Full-stack revenue platforms
Zenskar competes directly with Sequence as an AI-native billing platform built after 2021, targeting similar use cases around complex hybrid pricing models. Persana AI emerged from Y Combinator with $2.3M in seed funding in October 2024, describing itself as a Clay alternative for GTM data orchestration but with some billing workflow overlap.
Traditional quote-to-cash vendors like Salesforce CPQ and Oracle NetSuite provide comprehensive functionality but require extensive customization and integration work to handle modern usage-based pricing scenarios.
TAM Expansion
New products
The October 2025 launch of Sequence 2.0 expanded the platform from usage billing into a complete quote-to-revenue suite including CPQ and ASC-606 revenue recognition. This positions Sequence to capture the broader $20B+ quote-to-cash software market rather than just the $6-7B billing segment.
Embedded payments represents a natural extension, allowing Sequence to capture interchange fees by processing ACH, open banking, and card payments directly through customer portals. This would move the company into the $38B global B2B payments facilitation market while increasing switching costs.
Predictive pricing and AI cost management tools could help finance teams model margin impact from GPU and LLM cost curves tied to real-time usage meters. With 44% of SaaS companies now charging separately for AI features, this positions Sequence as a pricing strategy operating system rather than just a billing system.
Customer base expansion
The platform's support for NetSuite integration, multi-currency billing, and complex revenue recognition enables expansion from VC-backed startups to $100M-$1B ARR software vendors. This enterprise push could increase average revenue per customer by 10x from current levels.
Adjacent verticals including AI infrastructure, fintech APIs, and IoT vendors represent natural expansion opportunities as these sectors increasingly adopt consumption-based pricing models. The platform's high-volume event ingestion capabilities align well with data-heavy business models in these markets.
Case studies with companies like Heron Data and Volume demonstrate traction with API-heavy businesses that require sophisticated usage tracking beyond what traditional billing platforms can handle.
Geographic expansion
While headquartered in London and New York with multi-currency support, Sequence can expand go-to-market operations to North America West Coast, DACH, and APAC regions. Certifying local e-invoicing requirements for markets like Brazil, Mexico, and India would open large markets where hybrid billing adoption is accelerating.
The September 2024 Salesforce connector launch demonstrates the platform's ecosystem integration strategy, with deeper CRM and ERP partnerships enabling expansion into new geographic markets through existing software vendor relationships.
Risks
Stripe integration: Stripe's $1B Metronome acquisition creates a vertically integrated competitor able to bundle metering with payment processing, which can make standalone billing platforms less attractive to customers prioritizing simplicity over best-of-breed functionality.
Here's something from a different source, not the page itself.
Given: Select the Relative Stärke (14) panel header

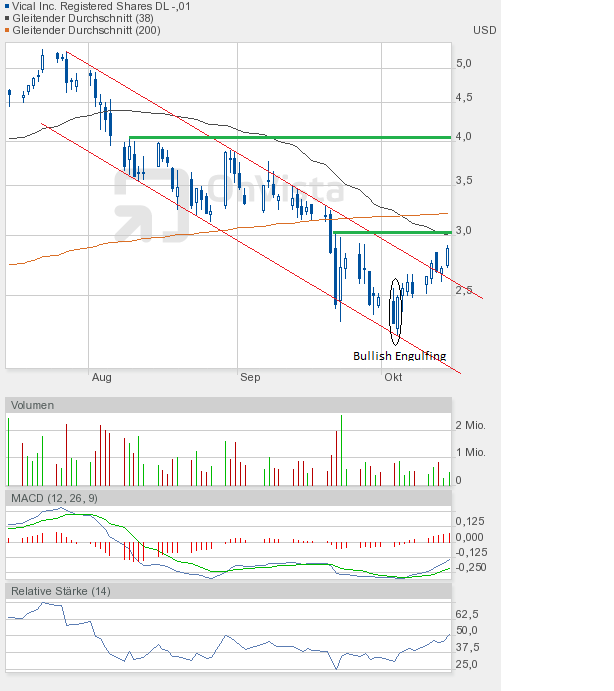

Stripe's existing customer base and lower switching costs for payment-adjacent services represent a material competitive risk.
Market consolidation: The billing infrastructure space is undergoing consolidation as incumbents like Zuora acquire specialists like Togai and payment processors move upstream into billing. This trend could pressure independent platforms like Sequence between large integrated players and force difficult decisions around remaining standalone versus seeking acquisition.
AI commoditization: While Sequence's AI agents for contract intake and revenue recognition are a current differentiator, these capabilities may become commoditized as large language models improve and competitors integrate similar functionality. The platform's competitive advantage could shift from AI features back to core billing infrastructure and integrations.